Top of Listed entries

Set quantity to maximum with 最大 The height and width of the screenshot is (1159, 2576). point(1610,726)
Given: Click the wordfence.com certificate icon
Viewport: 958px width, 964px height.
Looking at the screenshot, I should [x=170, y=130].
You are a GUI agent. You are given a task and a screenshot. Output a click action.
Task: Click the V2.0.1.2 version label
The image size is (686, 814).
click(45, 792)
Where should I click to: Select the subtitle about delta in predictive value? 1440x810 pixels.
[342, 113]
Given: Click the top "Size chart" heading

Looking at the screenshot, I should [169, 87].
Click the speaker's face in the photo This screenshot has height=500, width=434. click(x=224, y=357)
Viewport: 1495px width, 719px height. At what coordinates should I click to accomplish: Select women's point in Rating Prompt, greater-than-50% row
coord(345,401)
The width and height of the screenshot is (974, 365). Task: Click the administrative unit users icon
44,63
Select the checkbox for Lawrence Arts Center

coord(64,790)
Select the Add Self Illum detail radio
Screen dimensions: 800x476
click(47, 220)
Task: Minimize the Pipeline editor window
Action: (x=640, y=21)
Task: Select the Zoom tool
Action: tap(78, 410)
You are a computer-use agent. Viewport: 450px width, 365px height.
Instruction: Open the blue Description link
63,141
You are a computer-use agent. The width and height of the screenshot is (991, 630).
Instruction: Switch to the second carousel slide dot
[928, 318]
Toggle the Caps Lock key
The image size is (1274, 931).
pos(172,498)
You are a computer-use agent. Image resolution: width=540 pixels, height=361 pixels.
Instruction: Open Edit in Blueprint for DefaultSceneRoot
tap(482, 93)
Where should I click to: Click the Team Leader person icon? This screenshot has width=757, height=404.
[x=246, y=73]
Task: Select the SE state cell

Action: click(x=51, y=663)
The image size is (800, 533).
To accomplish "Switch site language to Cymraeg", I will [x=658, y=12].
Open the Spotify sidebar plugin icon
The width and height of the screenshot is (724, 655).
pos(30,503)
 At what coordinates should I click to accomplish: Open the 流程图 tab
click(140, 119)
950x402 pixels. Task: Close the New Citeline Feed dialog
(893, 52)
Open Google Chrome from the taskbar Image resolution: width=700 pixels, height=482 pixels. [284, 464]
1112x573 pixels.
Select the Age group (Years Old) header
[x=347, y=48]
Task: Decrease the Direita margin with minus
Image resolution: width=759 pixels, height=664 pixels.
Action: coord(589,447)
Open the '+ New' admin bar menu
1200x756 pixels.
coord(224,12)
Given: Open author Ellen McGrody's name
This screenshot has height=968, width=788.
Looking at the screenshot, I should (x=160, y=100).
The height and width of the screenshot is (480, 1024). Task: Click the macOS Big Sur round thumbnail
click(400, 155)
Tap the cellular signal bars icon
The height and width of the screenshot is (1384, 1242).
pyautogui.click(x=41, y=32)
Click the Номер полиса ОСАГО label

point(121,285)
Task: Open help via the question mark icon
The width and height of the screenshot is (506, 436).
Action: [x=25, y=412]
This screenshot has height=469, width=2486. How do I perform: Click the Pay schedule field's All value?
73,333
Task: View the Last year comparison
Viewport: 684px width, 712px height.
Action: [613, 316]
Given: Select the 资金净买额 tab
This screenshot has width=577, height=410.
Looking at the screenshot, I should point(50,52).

Bottom of Listed entries

◆ Exercise
From the entries above, show each line that includes the string "computer".

◆ Solved exercise
You are a computer-use agent. Viewport: 450px width, 365px height.
You are a computer-use agent. The width and height of the screenshot is (991, 630).
You are a computer-use agent. Image resolution: width=540 pixels, height=361 pixels.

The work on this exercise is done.